## Provided entries

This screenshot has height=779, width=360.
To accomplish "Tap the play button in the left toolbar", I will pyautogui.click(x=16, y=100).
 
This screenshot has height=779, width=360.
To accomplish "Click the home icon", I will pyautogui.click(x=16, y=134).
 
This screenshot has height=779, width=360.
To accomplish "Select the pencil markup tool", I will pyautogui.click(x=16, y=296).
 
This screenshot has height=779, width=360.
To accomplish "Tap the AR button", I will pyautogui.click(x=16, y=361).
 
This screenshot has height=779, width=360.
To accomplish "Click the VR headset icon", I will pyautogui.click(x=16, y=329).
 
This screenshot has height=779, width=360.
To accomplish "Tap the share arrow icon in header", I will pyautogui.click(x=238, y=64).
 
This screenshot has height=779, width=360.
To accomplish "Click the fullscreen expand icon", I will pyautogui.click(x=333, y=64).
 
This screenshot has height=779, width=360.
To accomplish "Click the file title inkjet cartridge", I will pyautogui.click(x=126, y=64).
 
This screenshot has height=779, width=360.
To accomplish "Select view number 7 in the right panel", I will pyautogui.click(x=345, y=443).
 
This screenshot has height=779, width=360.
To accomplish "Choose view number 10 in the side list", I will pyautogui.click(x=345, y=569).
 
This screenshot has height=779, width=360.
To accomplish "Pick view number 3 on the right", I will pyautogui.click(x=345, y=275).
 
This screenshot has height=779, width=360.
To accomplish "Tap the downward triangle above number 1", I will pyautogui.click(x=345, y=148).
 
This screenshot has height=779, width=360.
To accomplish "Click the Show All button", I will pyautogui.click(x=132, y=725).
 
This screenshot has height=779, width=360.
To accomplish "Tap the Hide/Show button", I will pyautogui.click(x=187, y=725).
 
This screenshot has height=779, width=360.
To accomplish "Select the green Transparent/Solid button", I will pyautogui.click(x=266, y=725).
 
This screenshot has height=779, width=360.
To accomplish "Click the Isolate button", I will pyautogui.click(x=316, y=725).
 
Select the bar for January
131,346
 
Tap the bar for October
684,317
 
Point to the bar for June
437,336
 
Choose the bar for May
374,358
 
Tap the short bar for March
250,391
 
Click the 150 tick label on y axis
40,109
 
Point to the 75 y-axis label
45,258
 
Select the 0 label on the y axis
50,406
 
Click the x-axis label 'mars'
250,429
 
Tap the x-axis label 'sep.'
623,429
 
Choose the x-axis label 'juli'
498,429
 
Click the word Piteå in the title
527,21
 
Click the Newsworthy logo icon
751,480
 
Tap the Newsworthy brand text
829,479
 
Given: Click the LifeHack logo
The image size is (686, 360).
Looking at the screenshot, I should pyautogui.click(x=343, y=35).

## Exercise directions
Can you lay out as a numbered list everything in the entries from the line containing "Point to the bar for June" down to their final line, both ends included and blank lines omitted?

## Result for this task
1. Point to the bar for June
2. 437,336
3. Choose the bar for May
4. 374,358
5. Tap the short bar for March
6. 250,391
7. Click the 150 tick label on y axis
8. 40,109
9. Point to the 75 y-axis label
10. 45,258
11. Select the 0 label on the y axis
12. 50,406
13. Click the x-axis label 'mars'
14. 250,429
15. Tap the x-axis label 'sep.'
16. 623,429
17. Choose the x-axis label 'juli'
18. 498,429
19. Click the word Piteå in the title
20. 527,21
21. Click the Newsworthy logo icon
22. 751,480
23. Tap the Newsworthy brand text
24. 829,479
25. Given: Click the LifeHack logo
26. The image size is (686, 360).
27. Looking at the screenshot, I should pyautogui.click(x=343, y=35).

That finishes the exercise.